そして同時に、今までとは比べものにならない程に父に対しての僕の怒りは爆発的に膨れ上がりました。もしもその頃の僕が未就学児でなく、尚且つ第二次性徴期に入った思春期の身体であったならば、台所の包丁で父を刺し殺していたかも分かりません。父に対する怒りは殺気に近いものがあったかも分かりません。
救急車に母が運ばれ、追随する様に僕と父は救急車に乗り込みました。そこで僕は遂に、今まで胸奥に隠し持っていた憤怒を一思いに吐き出しました。
『どうしてこんなことになる前に気遣ってやれなかったのか』
『どうして今更になって母を心配出来るのか。父さん、貴方に母を心配する資格はあるのか』
僕ははっきりと何を言ったのかは覚えていませんが、とにかく自分の有りっ丈の言葉で父に罵詈雑言を浴びせ掛けたことは覚えています。涙でくしゃくしゃになった顔を更に歪ませて、呂律の回らない舌に鞭を打って、その時分の衝動と感情に身を委ねました。
全てを吐き出した後、父は静かに僕の頭を撫で下ろしました。そして『悪かった』と一言だけ僕に告げ、そこで僕の意識は眠りの底に落ちたのです。
目が覚めた時、僕は家の布団に寝かされていて、その横では父が自分を寝かしつけてくれていました。
僕が起きたことを確認した父は、母が過労による一過性の病で、休めば直ぐに治るということを僕に告げました。
そしておもむろに、僕の手を引いて、秋の肌寒い真夜中の外へと繰り出しました。父の向かった場所は、市街に存在すれば一挙に霞んでしまう様な、古ぼけたラーメン屋の屋台でした。
一杯のラーメンを啜りながら、父は僕に語りかけました。
『確かに俺はダメな野郎だ。家族ともまともに向き合えずに、スロットと酒に金を注ぎ込んで、人生棒に振っちまう様な木偶の坊だ。なんだけどなぁ、あいつは俺のこと、支えてくれるんだよなぁ。そんで俺も、あいつといると心が安らぐんだよなぁ』父の言葉ははっきりと思い出せます。それ程印象が強かったんでしょう。更に父は続けます。
『あいつに甘えすぎて、いつの間にか無理させてたみたいだな。これからは、俺も頑張らなきゃな』
そう語って僕の頭を撫でる父は、それまでの情けない父とは一線を画した、一種の強い決意を秘めた姿でした。思えばそれが僕と父の、最初で最後の思い出になってしまいました。
………一週間後に、父はトラックの下敷きとなりこの世を去りました」
オオツキはそこで一呼吸を置く。自分でもここまで過去をあらいざらい話すとは思っていなかった。密閉された空間の中で誰かを頼りにせざるを得ない自分を嘲笑しながら、オオツキは天使に質問した。

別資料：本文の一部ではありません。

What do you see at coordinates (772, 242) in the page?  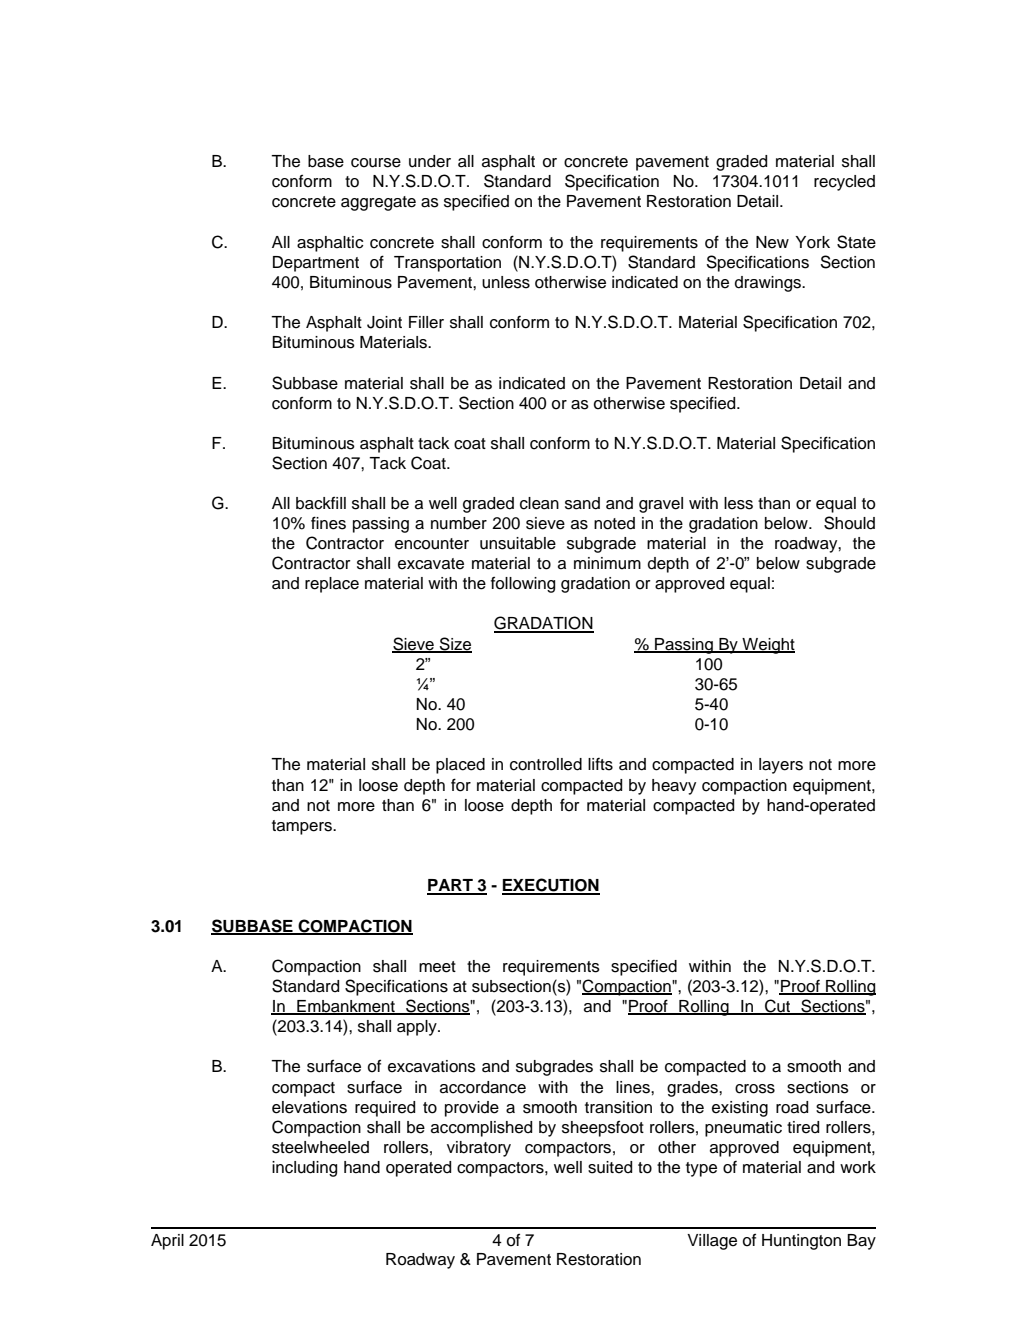 I see `New` at bounding box center [772, 242].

「僕が思い出せるのはここまでです。………父は、父は今天界に居ますか?」
「さあな。話聞いてたらお前の親父さん亡くなったのって20何年前だろう、そんなん行方が掴める訳無いだろ。名前さえはっきりしてりゃ、役所にでも頼んで住居掴めるんだが」
「………そうですよね」
「お前さ、親父さんに会ったとしてだ、どうするつもりだったんだ?文句でも言うつもりだったのか?」
天使の質問に対して、オオツキは自嘲的な笑みを浮かべた。そして、少し間を空けて天使に答えた。

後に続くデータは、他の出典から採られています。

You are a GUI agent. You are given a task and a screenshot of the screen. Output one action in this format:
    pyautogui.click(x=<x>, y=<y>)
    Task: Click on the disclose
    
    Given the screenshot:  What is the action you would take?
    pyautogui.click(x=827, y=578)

「………おでん屋を経営していたトマスさんが居ましたよね。あの人は贖罪と言いましたよね。
父が彼と同じ様に、贖罪という意味で、何かを行っているのか、確認したかったんです。もしも、父が彼と同じ考えを持って此処に来ていたなら……僕はきっと父を殴ってしまうかもしれません。だって、逃げているとしか思えないじゃないですか。贖罪なんて適当な言い訳を盾に利用して、自分から逃げてるばかりじゃないですか………。謝罪の言葉一つも入れずに、卑怯じゃないですか………」
結局オオツキはそのまま石の様に黙り込み、二人の会話の生命の息吹もそこで鼓動を停止してしまった。
出口にたどり着くまでは。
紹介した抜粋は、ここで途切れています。